In the overall study population, cabozantinib-treated patients had a median PFS per an independent review committee of 8.6 months compared with 5.3 months for patients treated initially with sunitinib.2 The difference represented a 52% reduction in the hazard for disease progression or death. The ORR was 20% with cabozantinib and 9% with sunitinib. Intermediate-risk patients accounted for 81% of the study population. Key clinical features included bone metastases in about 36% of patients, prior nephrectomy in 75%, and 3 or more metastatic sites in about 35%. The most common sites of metastasis were lung (70%), lymph nodes (55%), and bone (38%).
When PFS and ORR were examined by subgroup based on age, sex, risk group, presence or absence of bone metastases, MET status, Eastern Cooperative Oncology Group performance status, the time from diagnosis to randomization, receipt/no receipt of prior nephrectomy, tumor volume, the number of metastatic sites, and location of metastases, HRs and odds ratios favored cabozantinib over sunitinib in each.
“MET status is something we looked at in the primary tumors, and about half of the patients were MET-positive, and in that subgroup, we saw a significant shift in favor of cabozantinib treatment, which validates the MET inhibition that comes with cabozantinib and the clinical significance that comes with that,” George said.

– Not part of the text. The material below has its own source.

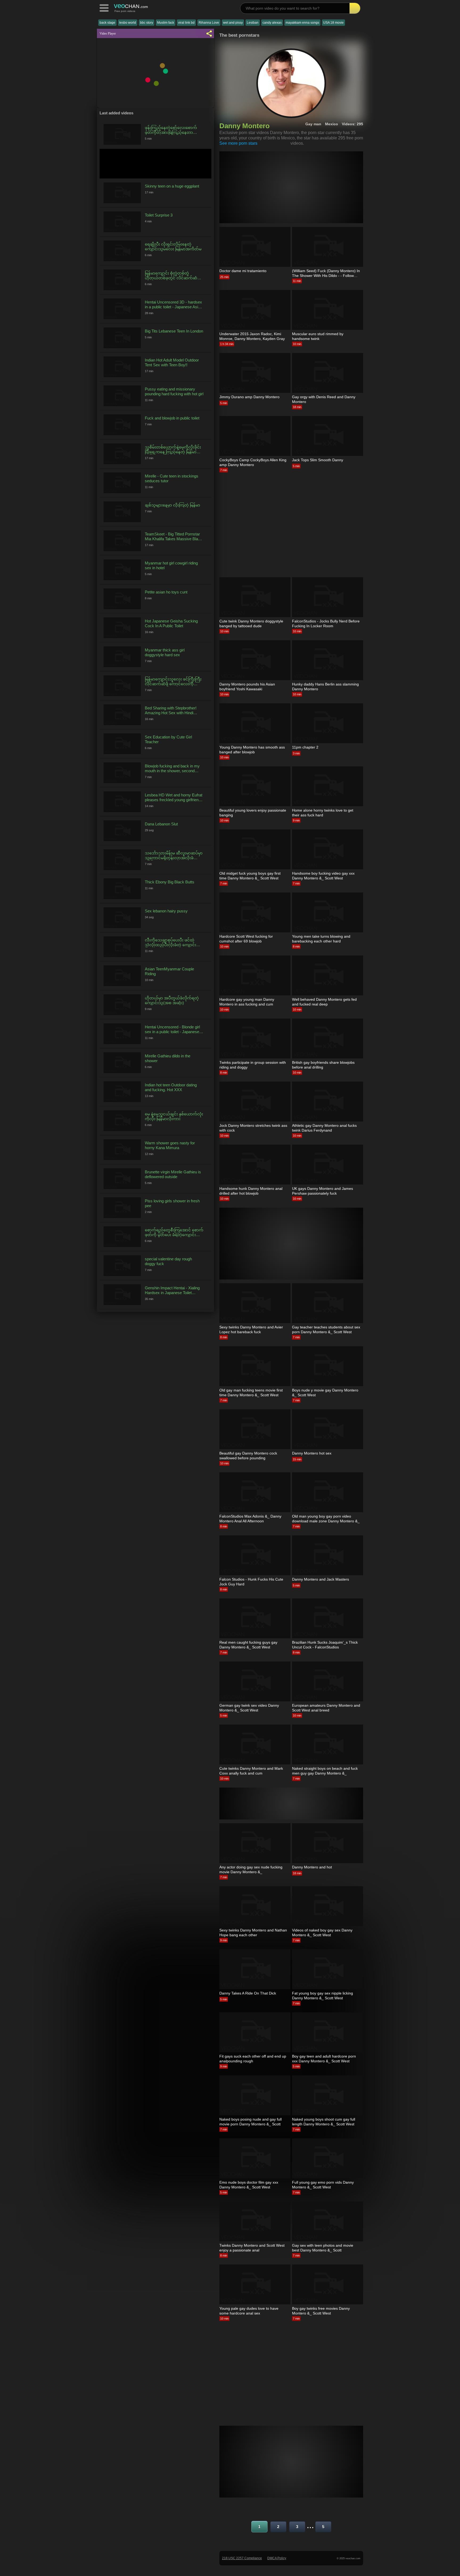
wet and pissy (233, 22)
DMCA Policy (276, 2558)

In patients with positive MET status, median PFS was 13.8 months in the cabozantinib arm versus 3.0 months in the sunitinib. In patients with negative MET status, median PFS was 6.9 and 6.1 months in favor of cabozantinib (HR, 0.67; 95% CI, 0.37-1.23). “This is both a negative prognostic factor for this population and a predictive factor for benefit with cabozantinib,” George said.
Patients with lower tumor volume and with 1 metastatic organ site involved appeared to have a more robust benefit with cabozantinib.
When assessed by risk group, cabozantinib again proved superior on PFS in both intermediate-risk and poor-risk subsets. In the former, the median PFS was 11.4 months with cabozantinib and 6.1 months with sunitinib (HR, 0.52; 95% CI, 0.32-0.82). In the poor-risk subset, the median PFS was 6.8 months in the cabozantinib arm versus 2.7 months in the sunitinib arm (HR, 0.31; 95% CI, 0.11-0.92).
Patients with and without bone metastases also had better PFS with cabozantinib. In those with bone metastases, median PFS was 5.5 and 3.3 months (HR, 0.51; 95% CI, 0.26-0.99) in the cabozantinib and sunitinib arms, respectively. In those without bone metastases, median PFS was 11.4 and 5.7 months in favor of cabozantinib (HR, 0.50; 95% CI, 0.29-0.85).
When asked if cabozantinib should be first-line treatment in a MET-negative intermediate- or poor-risk patients, George replied that subgroup data should be used to generate hypotheses. “I think we have to recognize this as not necessarily a definitive analysis, either by threshold…or by positive or negative status,” he said. “The fact is that we still see a trend in favor of cabozantinib in the MET-negative patients, so I wouldn’t go so far as to say that’s a population that shouldn’t get cabozantinib.”